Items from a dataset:
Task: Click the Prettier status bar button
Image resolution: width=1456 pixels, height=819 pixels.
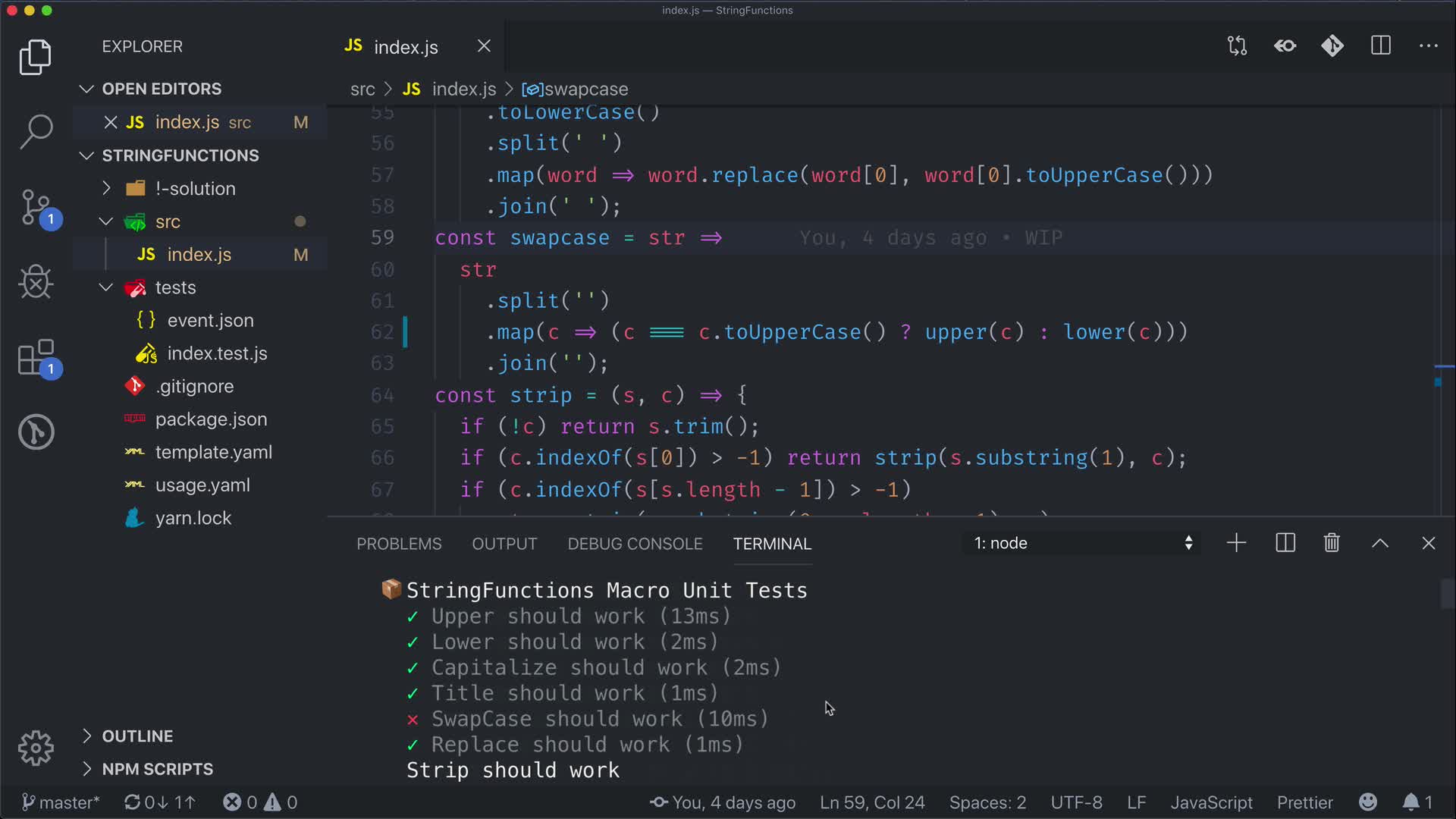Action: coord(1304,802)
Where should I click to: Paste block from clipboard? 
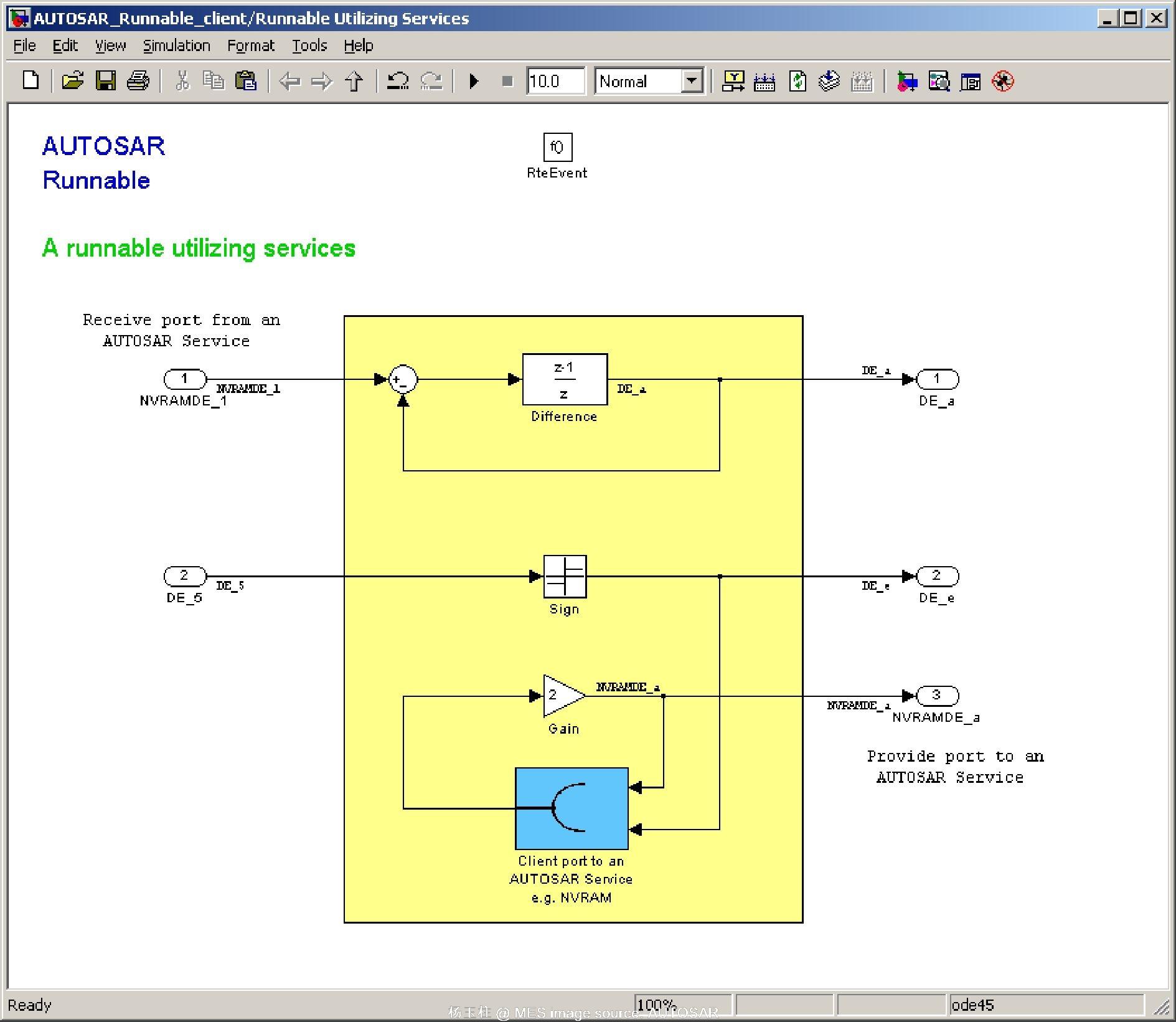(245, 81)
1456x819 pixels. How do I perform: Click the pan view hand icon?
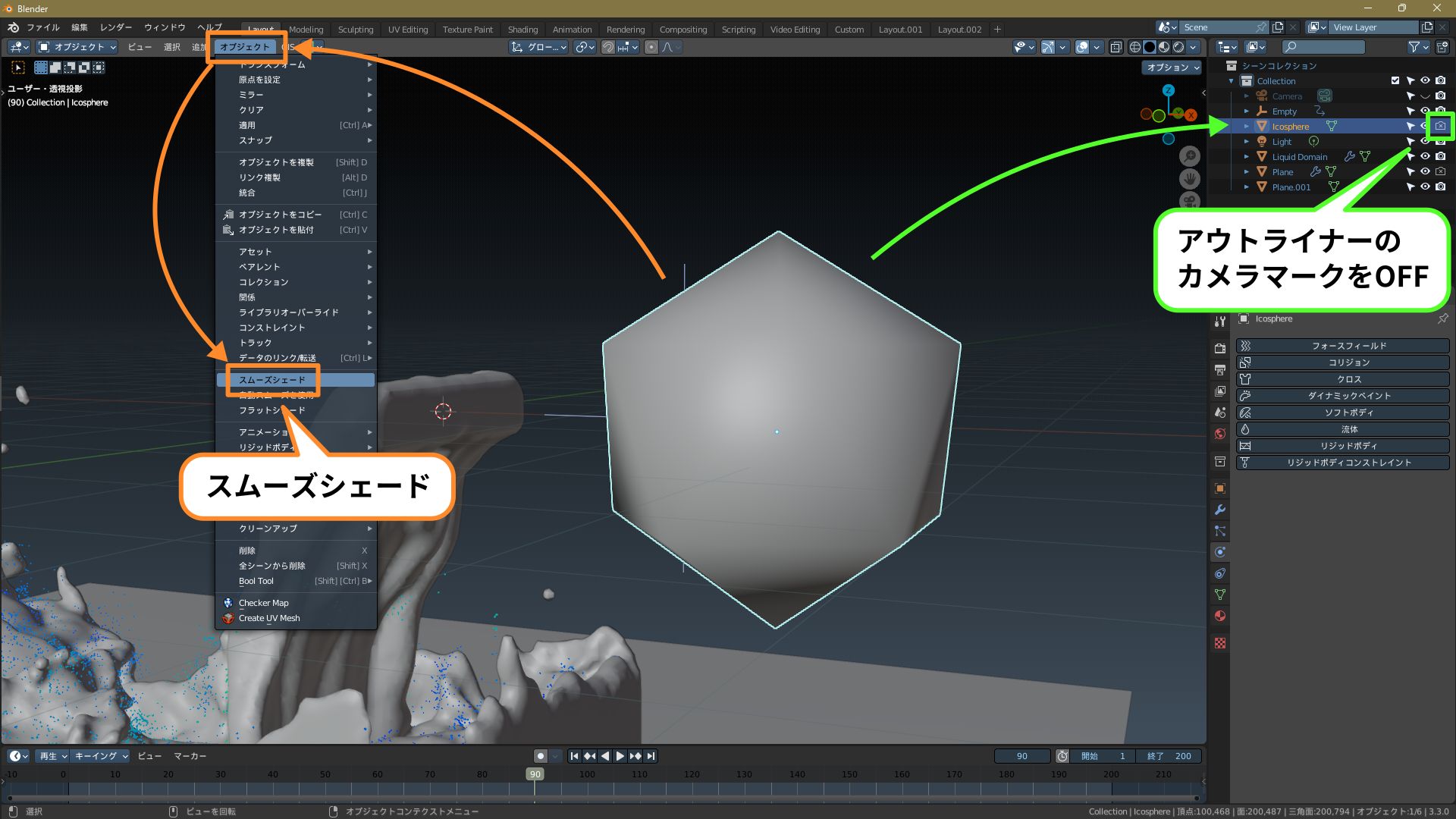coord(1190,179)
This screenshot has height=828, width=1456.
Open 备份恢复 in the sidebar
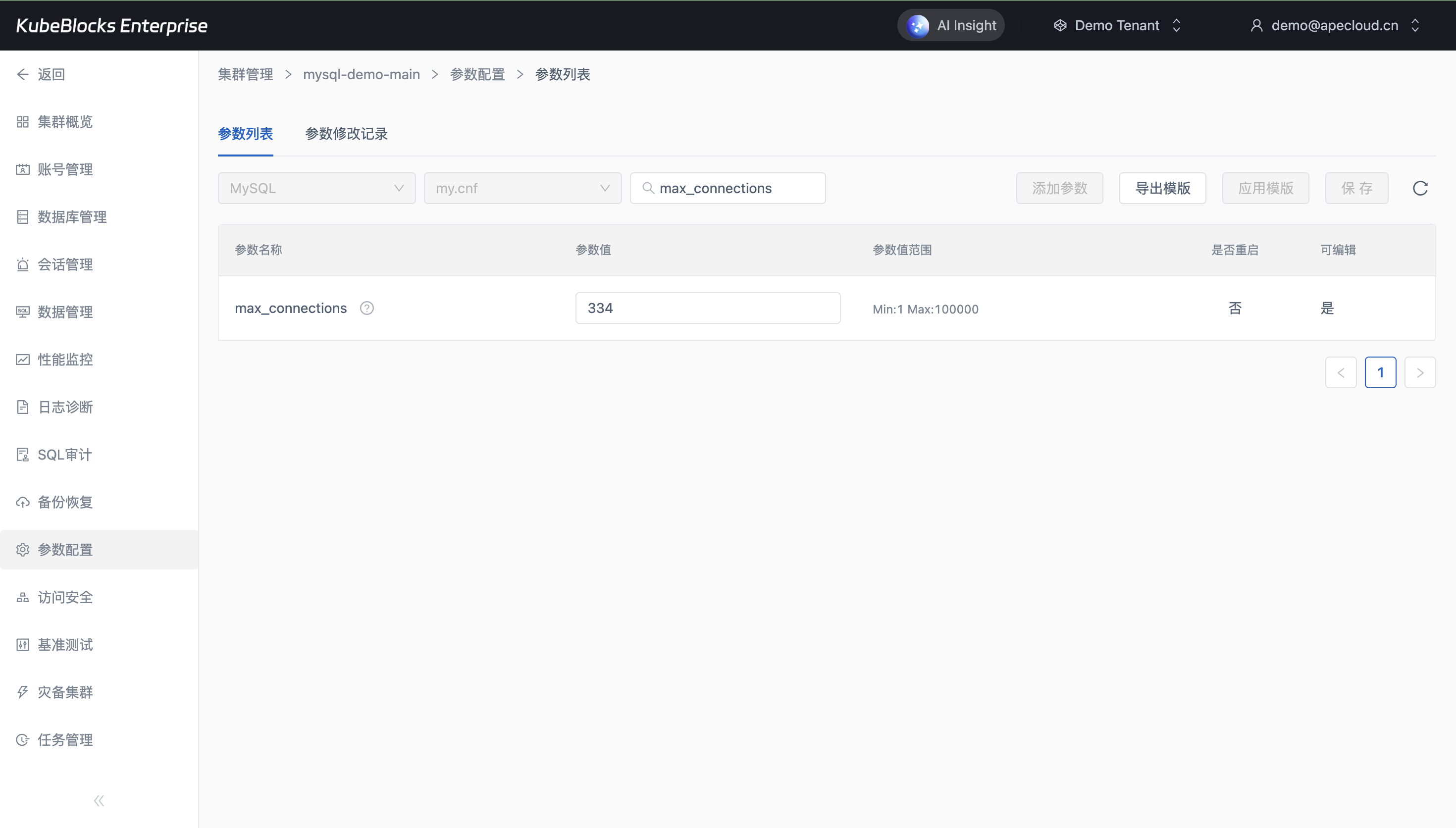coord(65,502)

▶ _BRIEF_
Exactly as written, set down each line of the records, leaving out the pictures.

▶ _OUTPUT_
Task: Click the Prettier status bar button
Image resolution: width=1456 pixels, height=819 pixels.
Action: coord(1304,802)
Where should I click to: Paste block from clipboard? 
(245, 81)
1456x819 pixels. How do I perform: Click the pan view hand icon?
coord(1190,179)
This screenshot has height=828, width=1456.
Open 备份恢复 in the sidebar
coord(65,502)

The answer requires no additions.